Where can I find Payara Fish for Sale?
Payara fish can usually be purchased at online retailers that likely import the Payara’s from the Amazon Basin. Online communities and forums may also be a good source when searching for these unique fish, as those already in the hobby will be able to direct fish keepers to others who may be looking to sell their Payara’s. One might even get lucky browsing eBay or Craigslist, although, buying live animals from previous owners always comes with some risks.
Payara Fish Origins
The Payara fish originated in the Amazon Basin, home to thousands of diverse Amazonian fish, all of which vary in ecology, behaviour, shape and size.

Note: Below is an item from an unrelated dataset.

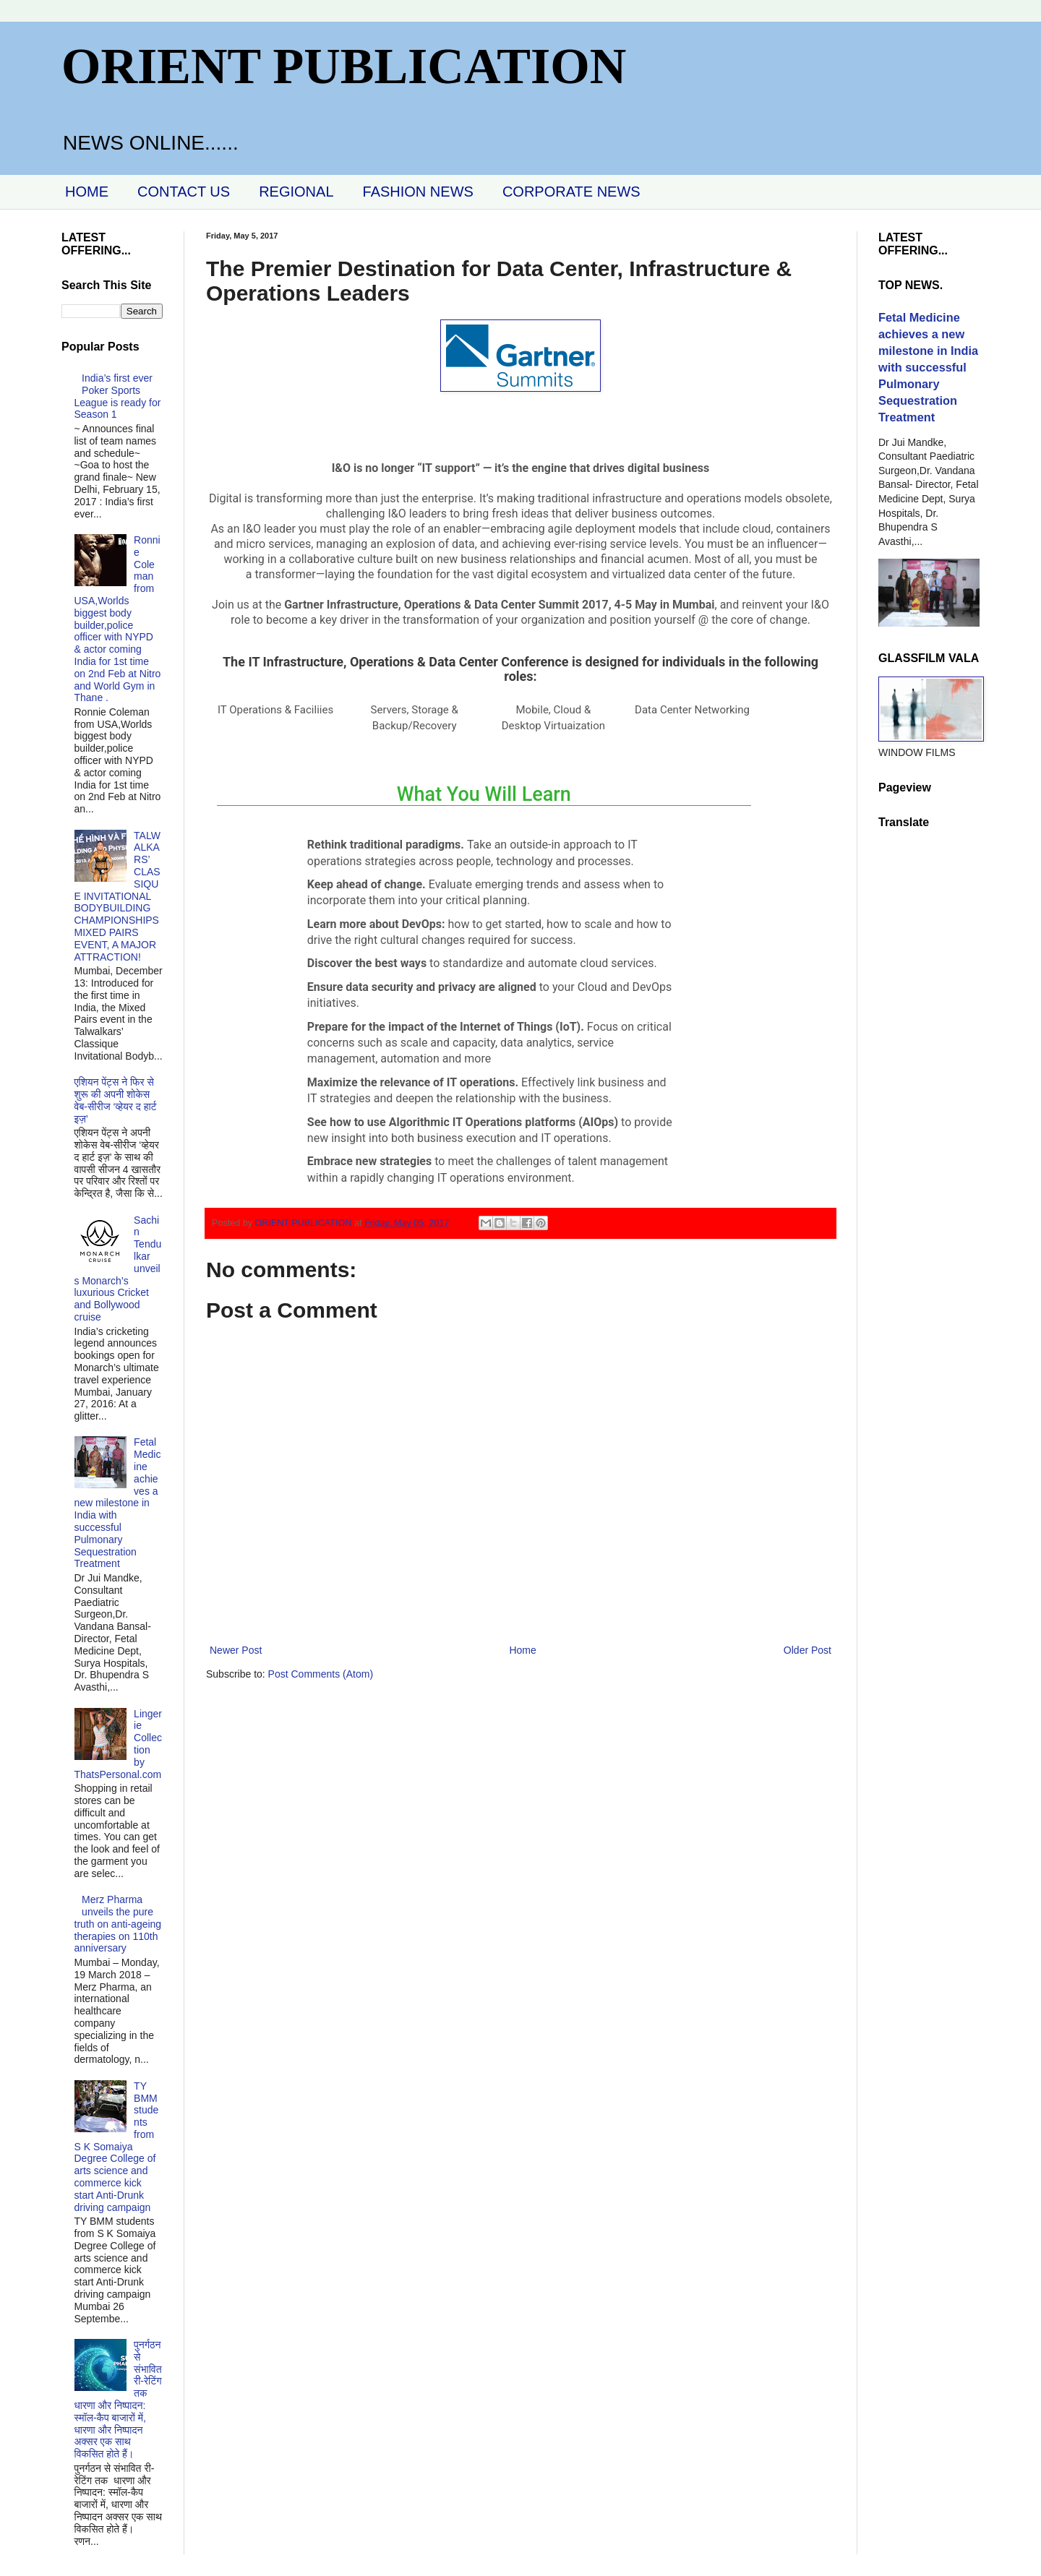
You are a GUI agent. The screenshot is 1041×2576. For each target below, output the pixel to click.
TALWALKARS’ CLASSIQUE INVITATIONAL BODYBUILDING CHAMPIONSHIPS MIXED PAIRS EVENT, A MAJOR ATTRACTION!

Where do Payara Fish live in the wild?
The Payara fish is a fresh water species that can be found in South America, specifically the Amazon river basin, where it occupies moving tropical rivers and lakes in countries such as Bolivia, Ecuador, Peru, Venezuela, Colombia, and Brazil. If necessary, Payara fish are able to stay in still water, but will move onto their preferred shooting currents as soon as they can. Wild Payara’s can also be spotted at the bottom of rapid waterfalls when they are not pounding into the water during a feeding frenzy.
Payara fish and Piranha
Some people may be surprised to discover that Payara fish and Piranha’s have more differences than similarities! Both are freshwater fish, belonging to the same order (Characiformes), yet differ when it comes to family classification. Piranha’s posses a reputation of being predatory and have even been in the news for attacking humans, although fatalities remain rare and injuries are usually minor. Payara fish have no such reputation, despite being a carnivorous species that even snacks on Piranhas! Surprisingly enough, Piranha’s are omnivores that feed on plants and fruit if they fall into waters (in addition to eating aquatic and land mammals).
Piranha’s have one of the most powerful bites found in Actinopterygii (bony fish) and their sharp rows of teeth are designed for shredding, much like the Payara fish, though Piranha’s lack the recognisable protruding fangs. Keeping Payara fish as pets is easier as there are not as many legal restrictions compared to Piranha’s, that remain illegal in the Philippines, Malaysia, Germany, Mexico, Australia and many U.S. states.